Selected Training Regimes

A basic distinction can be drawn between (1) single-paradigm training regimes, focusing on one WM paradigm, (2) multiparadigm regimes including multiple WM paradigms (both 1 and 2 are single-domain regimes focusing only on the domain WM), and (3) multidomain regimes including not only WM tasks but also tasks drawing on other abilities (e.g., on processing speed; von Bastian and Oberauer 2014). Naturally, single-paradigm regimes have the advantage that training and transfer effects can be attributed to specific mechanisms more easily. Multiparadigm or multidomain regimes could in theory be more effective because they require more heterogeneous cognitive processes, but the effects cannot be isolated. A recent meta-analysis provided the first evidence on the effectiveness in older adults: Single-domain training resulted in larger effect sizes on near-transfer outcomes (compared to far-transfer outcomes), whereas multidomain training obtained larger effect sizes on far-transfer outcomes (compared to near-transfer outcomes; Nguyen et al. 2019). This pattern directly corresponds to training contents (training specific vs. numerous cognitive processes), but needs further validation (e.g., in other age groups). Only a few studies directly compared different WM training regimes (Holmes et al. 2019; von Bastian and Oberauer 2013). Most studies investigate the effectiveness of a specific regime. We will briefly introduce a selection of well-known WM training regimes.

Simple Span Training

In simple span tasks, participants have to recall a list of stimuli (e.g., digits or colors) after a brief retention interval. In case of successful recall, they are given a longer list of stimuli. Recall takes place in either the presented order (e.g., digit span forwards) or in reverse order (e.g., digit span backwards). Recall in the presented order requires temporary storage and thus draws on the storage systems assumed in Baddeley’s WM model. Backward span tasks draw on central executive functioning. Therefore, training regimes based on Baddeley’s WM model usually include both forward and backward span tasks to train all components of WM. The probably best known regime based on simple span tasks is Cogmed WM training (www.cogmed.com), which is very common, particularly for children with ADHD. Cogmed has been tested in a large number of studies and is the topic of several ongoing discussions and current reviews (e.g., Aksayli et al. 2019; Shinaver et al. 2014).

Complex Span Training

Complex span tasks combine simple span tasks with a simultaneous and often unrelated secondary task, such as evaluating equations or pictures.

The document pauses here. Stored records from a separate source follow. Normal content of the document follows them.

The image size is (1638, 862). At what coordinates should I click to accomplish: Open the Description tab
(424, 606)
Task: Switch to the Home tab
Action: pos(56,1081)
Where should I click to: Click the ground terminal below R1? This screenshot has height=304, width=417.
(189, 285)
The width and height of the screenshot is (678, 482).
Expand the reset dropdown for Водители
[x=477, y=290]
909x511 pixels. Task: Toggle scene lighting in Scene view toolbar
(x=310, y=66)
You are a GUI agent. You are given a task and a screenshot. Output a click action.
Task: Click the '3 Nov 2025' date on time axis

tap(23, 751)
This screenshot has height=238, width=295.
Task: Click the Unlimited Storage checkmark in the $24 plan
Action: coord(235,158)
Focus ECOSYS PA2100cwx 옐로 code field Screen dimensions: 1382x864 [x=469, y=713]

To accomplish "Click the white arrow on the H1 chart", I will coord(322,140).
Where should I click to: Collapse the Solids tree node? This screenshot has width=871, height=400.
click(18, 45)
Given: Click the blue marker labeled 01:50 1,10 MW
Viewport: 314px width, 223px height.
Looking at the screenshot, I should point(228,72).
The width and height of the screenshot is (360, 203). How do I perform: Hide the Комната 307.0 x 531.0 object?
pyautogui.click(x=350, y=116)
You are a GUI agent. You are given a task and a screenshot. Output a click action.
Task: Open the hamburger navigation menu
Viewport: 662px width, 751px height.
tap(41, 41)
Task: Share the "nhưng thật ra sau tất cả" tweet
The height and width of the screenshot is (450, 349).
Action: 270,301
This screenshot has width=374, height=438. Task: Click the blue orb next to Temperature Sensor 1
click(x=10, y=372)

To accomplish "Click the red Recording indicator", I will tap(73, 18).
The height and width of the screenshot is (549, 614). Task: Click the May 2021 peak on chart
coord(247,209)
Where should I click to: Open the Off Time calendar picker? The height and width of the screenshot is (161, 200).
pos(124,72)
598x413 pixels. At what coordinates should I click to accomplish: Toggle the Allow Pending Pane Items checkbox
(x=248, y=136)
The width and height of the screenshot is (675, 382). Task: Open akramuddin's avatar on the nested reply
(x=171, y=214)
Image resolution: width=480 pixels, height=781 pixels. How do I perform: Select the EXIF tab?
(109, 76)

Thus, they draw on both storage and processing, which particularly corresponds with Baddeley’s WM model (which includes storage and processing units). Empirical evidence suggests that they are almost perfectly correlated with binding and updating tasks (e.g., Wilhelm et al. 2013) and can thus also be mapped to Oberauer’s WM model. Complex span tasks are well-established and popular indicators of WM capacity (e.g., Kane et al. 2004), which are regularly used as training tasks in cognitive training. For example, they are implemented in the WM training battery Braintwister (Buschkuehl et al. 2008) and the WM tasks in Tatool (von Bastian et al. 2013).

N-Back Training

In the n-back task, participants are presented with sequences of stimuli and must decide whether the current stimulus matches the one presented n items back in a given modality (e.g., visuo-spatial or auditory). Importantly, n is a variable number that can be adjusted to increase or decrease task difficulty. Dual n-back tasks combine two modalities and are considered to be more difficult and effective than single n-back tasks. The n-back task is a valid indicator of WM capacity (e.g., Wilhelm et al. 2013; but see Jaeggi et al. 2010) and particularly corresponds with the theoretical understanding of Oberauer and Miyake as it requires the updating of information in WM. Cognitive training with n-back tasks is common in various age groups and is implemented in, for example, the Braintwister WM training battery (Buschkuehl et al. 2008) and the Lumosity cognitive training battery (e.g., Hardy et al. 2015).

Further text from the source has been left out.